NEW DELHI: Finance Minister Nirmala Sitharaman on Wednesday told MPs in Parliament that there was no risk of India’s sovereign rating being downgraded as a result of higher deficits. Wednesday saw the Rajya Sabha return the Finance Bill 2021 without suggesting any change in a move that completes the Parliamentary approval for Union Budget 2021-22.
On Tuesday, the Lok Sabha had approved the Finance Bill 2021—the tax proposals for the next fiscal year—after certain amendments including raising the provident fund ceiling for tax-free interest to Rs 5 lakh and allowing platforms such as Amazon to not be liable for the equalisation levy as long as the goods and services listed are owned or provided by an Indian permanent establishment of the overseas entity.

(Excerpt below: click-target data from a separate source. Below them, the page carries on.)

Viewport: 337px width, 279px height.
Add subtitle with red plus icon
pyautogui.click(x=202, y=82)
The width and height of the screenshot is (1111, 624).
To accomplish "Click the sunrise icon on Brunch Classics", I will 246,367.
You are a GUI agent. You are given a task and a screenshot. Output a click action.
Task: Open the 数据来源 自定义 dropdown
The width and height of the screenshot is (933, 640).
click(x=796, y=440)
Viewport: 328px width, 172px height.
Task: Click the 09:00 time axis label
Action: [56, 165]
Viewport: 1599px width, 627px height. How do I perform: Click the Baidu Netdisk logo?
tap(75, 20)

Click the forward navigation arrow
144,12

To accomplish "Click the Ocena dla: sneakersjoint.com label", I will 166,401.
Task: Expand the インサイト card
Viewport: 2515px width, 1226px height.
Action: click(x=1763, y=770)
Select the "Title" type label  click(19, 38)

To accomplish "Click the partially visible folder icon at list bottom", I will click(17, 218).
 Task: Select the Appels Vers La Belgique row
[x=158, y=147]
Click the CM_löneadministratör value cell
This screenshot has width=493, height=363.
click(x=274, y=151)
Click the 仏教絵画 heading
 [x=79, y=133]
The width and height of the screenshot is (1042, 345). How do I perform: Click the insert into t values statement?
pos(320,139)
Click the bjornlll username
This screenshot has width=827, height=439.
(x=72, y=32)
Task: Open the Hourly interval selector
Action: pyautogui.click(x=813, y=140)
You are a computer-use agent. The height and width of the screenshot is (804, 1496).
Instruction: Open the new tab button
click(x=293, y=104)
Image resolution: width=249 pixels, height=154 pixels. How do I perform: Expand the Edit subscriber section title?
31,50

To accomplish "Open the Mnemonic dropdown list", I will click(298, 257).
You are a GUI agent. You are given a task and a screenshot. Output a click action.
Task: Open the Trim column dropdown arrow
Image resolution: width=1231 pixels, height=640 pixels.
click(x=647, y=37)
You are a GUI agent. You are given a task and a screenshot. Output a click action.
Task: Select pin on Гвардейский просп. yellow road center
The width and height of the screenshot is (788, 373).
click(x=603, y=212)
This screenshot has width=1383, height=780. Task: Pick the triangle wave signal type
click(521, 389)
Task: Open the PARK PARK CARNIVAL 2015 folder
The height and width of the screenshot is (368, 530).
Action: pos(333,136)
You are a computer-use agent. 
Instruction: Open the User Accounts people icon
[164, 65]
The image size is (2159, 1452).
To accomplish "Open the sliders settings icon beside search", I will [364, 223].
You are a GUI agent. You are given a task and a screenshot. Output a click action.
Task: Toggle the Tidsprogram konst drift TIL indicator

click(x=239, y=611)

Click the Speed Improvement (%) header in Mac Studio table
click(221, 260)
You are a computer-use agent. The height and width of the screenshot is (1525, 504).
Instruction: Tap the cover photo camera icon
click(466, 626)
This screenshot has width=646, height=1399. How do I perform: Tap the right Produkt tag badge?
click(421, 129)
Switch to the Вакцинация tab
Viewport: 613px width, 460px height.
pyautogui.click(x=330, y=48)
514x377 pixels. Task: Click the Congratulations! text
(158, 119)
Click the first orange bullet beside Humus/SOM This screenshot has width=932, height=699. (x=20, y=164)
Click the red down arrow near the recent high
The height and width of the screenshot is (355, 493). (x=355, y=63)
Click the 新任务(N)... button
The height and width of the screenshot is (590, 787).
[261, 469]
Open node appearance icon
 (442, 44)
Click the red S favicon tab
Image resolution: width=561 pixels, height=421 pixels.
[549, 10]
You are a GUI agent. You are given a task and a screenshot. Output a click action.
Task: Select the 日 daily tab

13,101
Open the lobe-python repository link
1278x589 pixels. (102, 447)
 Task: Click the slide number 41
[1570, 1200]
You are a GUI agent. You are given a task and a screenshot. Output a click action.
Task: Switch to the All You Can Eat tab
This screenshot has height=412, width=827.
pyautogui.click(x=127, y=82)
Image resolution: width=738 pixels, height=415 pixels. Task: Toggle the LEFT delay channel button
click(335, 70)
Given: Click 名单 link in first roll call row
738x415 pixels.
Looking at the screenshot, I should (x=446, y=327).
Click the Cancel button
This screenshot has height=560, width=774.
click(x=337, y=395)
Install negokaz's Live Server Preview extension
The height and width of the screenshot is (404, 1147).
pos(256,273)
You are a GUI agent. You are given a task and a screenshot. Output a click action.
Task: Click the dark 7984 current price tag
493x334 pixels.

The Upper House debated the bill on Wednesday, but returned it without suggesting any change or amendment. During the debate, Sitharaman said that the government does not “see a risk of” a sovereign rating downgrade. “India enjoys an investment-grade rating and we are not foreseeing any change or any chance of a downgrade due to us incurring higher deficits,” she said.
Noting that economists and rating agencies are of the opinion that governments need to spend to put pandemic-hit economies back on track. “So, globally, that is the advice everybody is receiving and we are also following. So it shouldn’t hurt our rating,” she pointed out.
On GST compensation to be paid to states following the implementation of the Goods and Services Tax (GST), the minister said there are no dues pending for period prior to the pandemic. For 2020-21, Rs 2.17 lakh crore is due and money was borrowed and given to states, she said, adding that over Rs 30,000 crore will be released to states within March.